Sure, I have to look into the RFCs, if the query part is also part of the path in the header (I do not know for sure). But I assume it does, and then of course this will be changed.

I would say that setting a bogus header seems a bit weird - the user didn't send this, it feels like a bit of a hack that takes advantage of the headers being mutable.

I would be open to adding another object passed down from the callback to the session, where you can transport user data from the callback. (userData ?) I copied this style, as I said, with express middleware, which also attaches and parses various things in the objects to pass data.

Making the server behave a bit more like a web server and supporting query strings seems like a better solution to me, though it's your module so up to you.

But the downside would be that I have to implement for every possible scheme in every transport different code that I have to support if changes occur. (Think of other dynamic URLs that encode data in the paths). With the callback, every user can extend it in a way that fits the application, and I do not have to modify the module.

martenrichter commented 3 months ago

https://github.com/fails-components/webtransport/pull/281 Untested..., but will allow sending the query and userData as a replacement for the header.

achingbrain commented 3 months ago

Broken, I'm afraid - args.object is undefined. I think you need to set an "object" property on retObj that references the Http3ServerJS C++ instance in processNewSessionRequest, or it might need to be this.transportInt.finishSessionRequest as it was previously?

martenrichter commented 3 months ago

Ok, this was probably broken when the whole project was restructured. The solution is probably easy. Just replace args.object with this.transportInt. I hope I remember it correctly. (I am away from my dev computer and can not test.)

achingbrain commented 3 months ago

Trying to use the request callback seems to break all kinds of stuff. Requests that hit the callback time out instead of connecting successfully (or 404ing, depending on the test).

I've opened a PR that adds a request callback and a test for the user data object here - https://github.com/fails-components/webtransport/pull/282

Am I using it wrong?

achingbrain commented 3 months ago

Another thing is that if the aim is for the request callback to be like Express middleware, it should get invoked on every request (or, at least, during predictable parts of the request lifecycle), not just the ones that it can't match a path for. This way the user can ensure that the application receives modified requests in a consistent manner.

At the moment you have to send a query string or make a request that would otherwise 404 in order for the callback to be invoked.

martenrichter commented 3 months ago

Ah, so the PR does not work. No, it looks as if it is used as intended. But it was written before I changed a lot of stuff (and as no one was using it). I will look into the test branch tomorrow and fix it. (I assume the unit test will fail).
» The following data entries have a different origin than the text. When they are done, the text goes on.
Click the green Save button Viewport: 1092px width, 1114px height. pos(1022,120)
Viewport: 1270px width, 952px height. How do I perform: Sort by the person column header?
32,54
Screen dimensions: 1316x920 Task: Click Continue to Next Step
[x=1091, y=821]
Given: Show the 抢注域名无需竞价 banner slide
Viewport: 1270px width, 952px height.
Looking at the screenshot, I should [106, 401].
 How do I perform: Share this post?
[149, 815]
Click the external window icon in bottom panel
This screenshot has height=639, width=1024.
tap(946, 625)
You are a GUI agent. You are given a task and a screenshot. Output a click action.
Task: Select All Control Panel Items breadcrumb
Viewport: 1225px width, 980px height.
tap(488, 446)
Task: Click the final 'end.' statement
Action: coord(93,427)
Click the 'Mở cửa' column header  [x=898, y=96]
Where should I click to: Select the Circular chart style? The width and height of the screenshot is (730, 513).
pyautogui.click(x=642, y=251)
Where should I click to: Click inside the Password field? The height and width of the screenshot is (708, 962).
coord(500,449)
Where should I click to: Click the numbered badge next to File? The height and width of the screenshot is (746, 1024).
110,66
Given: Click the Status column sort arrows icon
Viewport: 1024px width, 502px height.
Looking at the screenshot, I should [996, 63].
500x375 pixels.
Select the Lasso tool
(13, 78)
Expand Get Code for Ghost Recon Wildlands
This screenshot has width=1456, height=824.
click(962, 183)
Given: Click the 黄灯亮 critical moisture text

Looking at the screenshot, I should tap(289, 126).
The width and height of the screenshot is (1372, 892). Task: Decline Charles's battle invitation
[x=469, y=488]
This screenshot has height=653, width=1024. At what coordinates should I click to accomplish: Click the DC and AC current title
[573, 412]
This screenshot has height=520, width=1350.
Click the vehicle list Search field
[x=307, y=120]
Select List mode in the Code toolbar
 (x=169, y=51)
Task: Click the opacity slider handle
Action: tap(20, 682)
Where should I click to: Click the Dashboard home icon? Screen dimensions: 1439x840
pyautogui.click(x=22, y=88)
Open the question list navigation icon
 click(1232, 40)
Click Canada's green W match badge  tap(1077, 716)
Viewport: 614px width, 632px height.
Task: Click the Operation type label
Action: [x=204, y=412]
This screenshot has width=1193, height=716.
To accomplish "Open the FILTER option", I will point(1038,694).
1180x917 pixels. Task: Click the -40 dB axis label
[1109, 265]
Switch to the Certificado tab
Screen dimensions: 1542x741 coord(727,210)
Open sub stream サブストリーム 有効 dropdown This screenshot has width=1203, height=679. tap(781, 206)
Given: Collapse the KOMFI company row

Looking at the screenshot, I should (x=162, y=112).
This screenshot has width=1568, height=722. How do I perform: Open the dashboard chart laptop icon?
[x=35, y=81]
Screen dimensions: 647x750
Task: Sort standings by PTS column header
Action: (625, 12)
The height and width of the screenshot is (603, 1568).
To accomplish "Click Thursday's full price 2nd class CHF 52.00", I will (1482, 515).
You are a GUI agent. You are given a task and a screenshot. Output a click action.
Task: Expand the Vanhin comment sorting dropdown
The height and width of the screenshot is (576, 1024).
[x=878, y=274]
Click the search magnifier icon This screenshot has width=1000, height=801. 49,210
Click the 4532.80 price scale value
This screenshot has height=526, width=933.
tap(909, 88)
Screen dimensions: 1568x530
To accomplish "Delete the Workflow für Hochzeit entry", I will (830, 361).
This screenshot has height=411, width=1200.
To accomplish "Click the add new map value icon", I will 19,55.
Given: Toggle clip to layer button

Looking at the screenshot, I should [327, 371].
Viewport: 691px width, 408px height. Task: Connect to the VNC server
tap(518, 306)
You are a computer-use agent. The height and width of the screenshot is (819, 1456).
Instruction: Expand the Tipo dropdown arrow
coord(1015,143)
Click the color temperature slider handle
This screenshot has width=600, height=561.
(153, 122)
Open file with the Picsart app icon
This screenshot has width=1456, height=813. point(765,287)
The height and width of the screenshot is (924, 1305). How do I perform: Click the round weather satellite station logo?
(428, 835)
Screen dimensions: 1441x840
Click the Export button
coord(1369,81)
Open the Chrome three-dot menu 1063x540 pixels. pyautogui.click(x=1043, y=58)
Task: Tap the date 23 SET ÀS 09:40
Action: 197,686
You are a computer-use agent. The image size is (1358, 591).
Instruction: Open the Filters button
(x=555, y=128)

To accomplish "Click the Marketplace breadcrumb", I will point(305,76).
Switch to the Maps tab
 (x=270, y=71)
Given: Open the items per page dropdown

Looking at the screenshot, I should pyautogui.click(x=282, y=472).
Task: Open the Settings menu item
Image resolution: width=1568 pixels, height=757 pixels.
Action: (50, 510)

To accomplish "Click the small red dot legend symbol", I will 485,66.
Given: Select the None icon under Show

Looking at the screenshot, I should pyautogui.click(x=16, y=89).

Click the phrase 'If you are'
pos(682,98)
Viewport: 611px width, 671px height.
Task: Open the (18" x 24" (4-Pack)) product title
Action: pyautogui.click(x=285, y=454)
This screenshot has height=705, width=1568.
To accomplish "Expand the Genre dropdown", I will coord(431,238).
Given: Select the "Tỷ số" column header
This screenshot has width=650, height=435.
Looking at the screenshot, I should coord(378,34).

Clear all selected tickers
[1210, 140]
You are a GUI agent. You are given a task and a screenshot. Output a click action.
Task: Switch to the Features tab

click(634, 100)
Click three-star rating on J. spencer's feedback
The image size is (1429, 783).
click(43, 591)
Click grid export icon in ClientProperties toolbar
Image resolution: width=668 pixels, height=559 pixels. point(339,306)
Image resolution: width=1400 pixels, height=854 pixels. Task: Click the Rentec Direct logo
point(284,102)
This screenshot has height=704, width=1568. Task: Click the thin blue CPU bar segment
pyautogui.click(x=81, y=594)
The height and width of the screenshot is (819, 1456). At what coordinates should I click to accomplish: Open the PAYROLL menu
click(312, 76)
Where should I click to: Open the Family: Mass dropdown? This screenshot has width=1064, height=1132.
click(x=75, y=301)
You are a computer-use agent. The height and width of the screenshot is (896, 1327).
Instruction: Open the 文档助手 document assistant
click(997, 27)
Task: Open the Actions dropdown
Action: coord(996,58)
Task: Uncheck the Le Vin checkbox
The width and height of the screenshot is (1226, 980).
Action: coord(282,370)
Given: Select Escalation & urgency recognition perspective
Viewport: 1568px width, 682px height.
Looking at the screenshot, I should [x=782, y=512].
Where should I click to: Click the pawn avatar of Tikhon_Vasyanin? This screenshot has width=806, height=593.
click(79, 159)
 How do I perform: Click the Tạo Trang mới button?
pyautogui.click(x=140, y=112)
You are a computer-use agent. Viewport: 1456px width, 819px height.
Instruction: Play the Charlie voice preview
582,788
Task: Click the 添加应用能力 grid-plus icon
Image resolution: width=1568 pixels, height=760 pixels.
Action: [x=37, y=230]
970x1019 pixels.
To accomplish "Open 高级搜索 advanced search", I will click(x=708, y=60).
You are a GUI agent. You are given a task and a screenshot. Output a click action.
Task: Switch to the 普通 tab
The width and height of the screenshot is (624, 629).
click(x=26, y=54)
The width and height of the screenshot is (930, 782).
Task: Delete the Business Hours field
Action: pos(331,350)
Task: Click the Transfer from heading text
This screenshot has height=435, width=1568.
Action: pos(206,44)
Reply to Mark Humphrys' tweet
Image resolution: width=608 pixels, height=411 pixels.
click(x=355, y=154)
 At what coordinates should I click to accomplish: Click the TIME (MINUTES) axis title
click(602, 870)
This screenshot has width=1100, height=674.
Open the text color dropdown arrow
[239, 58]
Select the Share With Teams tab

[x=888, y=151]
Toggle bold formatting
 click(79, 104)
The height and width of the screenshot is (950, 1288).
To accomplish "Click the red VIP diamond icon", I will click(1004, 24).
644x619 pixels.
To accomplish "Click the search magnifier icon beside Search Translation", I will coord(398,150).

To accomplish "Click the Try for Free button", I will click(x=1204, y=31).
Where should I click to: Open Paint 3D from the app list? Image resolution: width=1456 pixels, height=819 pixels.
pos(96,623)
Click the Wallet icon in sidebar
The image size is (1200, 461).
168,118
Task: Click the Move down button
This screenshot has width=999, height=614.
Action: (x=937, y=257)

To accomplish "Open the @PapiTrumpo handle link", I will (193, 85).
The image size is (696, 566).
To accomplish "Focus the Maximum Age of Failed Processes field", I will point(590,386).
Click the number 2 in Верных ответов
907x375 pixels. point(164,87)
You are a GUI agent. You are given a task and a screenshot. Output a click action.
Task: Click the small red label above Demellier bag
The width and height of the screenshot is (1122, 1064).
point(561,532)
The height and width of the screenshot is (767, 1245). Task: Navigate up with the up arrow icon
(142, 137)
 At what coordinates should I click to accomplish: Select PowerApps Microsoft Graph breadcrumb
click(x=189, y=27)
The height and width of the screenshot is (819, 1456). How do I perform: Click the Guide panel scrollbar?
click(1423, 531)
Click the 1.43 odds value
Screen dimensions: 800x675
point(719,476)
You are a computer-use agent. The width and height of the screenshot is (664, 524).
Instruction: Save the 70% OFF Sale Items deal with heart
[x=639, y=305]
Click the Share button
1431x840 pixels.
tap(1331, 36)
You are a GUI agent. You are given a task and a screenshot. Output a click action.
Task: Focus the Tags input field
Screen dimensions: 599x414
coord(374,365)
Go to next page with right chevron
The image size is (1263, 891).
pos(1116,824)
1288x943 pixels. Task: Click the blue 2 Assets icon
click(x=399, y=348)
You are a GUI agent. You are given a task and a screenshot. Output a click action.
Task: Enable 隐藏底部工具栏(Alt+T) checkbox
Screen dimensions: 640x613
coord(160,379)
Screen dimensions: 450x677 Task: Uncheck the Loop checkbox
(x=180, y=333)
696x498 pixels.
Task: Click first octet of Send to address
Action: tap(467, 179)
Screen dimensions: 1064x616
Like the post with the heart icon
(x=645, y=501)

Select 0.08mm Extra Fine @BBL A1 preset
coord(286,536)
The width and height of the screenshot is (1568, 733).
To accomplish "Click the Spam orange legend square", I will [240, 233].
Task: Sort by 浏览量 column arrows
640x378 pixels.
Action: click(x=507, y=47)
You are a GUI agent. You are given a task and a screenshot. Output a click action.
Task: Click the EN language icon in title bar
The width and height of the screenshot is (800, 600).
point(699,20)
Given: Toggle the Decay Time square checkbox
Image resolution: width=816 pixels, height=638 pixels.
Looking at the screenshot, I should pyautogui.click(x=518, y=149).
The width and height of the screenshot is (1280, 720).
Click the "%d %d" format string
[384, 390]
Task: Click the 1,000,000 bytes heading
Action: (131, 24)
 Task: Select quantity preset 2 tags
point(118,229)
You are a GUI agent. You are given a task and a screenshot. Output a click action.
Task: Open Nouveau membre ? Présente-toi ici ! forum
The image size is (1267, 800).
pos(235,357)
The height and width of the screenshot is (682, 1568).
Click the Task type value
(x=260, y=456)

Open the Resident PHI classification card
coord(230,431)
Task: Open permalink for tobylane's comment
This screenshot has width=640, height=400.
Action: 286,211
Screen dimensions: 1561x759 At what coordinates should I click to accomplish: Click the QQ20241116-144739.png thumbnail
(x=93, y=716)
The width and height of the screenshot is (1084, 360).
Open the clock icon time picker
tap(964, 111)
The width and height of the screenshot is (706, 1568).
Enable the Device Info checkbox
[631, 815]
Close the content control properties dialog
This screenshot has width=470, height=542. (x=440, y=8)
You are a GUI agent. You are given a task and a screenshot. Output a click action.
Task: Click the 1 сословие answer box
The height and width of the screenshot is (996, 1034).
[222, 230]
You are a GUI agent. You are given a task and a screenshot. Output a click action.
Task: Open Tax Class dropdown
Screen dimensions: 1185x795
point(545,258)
martenrichter commented 3 months ago

Another thing is that if the aim is for the request callback to be like Express middleware, it should get invoked on every request (or, at least, during predictable parts of the request lifecycle), not just the ones that it can't match a path for. This way the user can ensure that the application receives modified requests in a consistent manner.

At the moment you have to send a query string or make a request that would otherwise 404 in order for the callback to be invoked.

Well, this can be changed in the http3serversession stream so that if the session request is present, it will always handle everything. But if it is not, it will use the old paths mechanism to remain compatible.

martenrichter commented 3 months ago

Regarding the tests, as the other tests also fail, it indicates that the server process has an exception. Try adding a try-catch block on the server side and printing the error; then, you will see where the problem is.

martenrichter commented 2 months ago

I am closing this, as the fix for the mechanism has been out for a while. I assume it is working. If not, post again, and we can reopen the issue.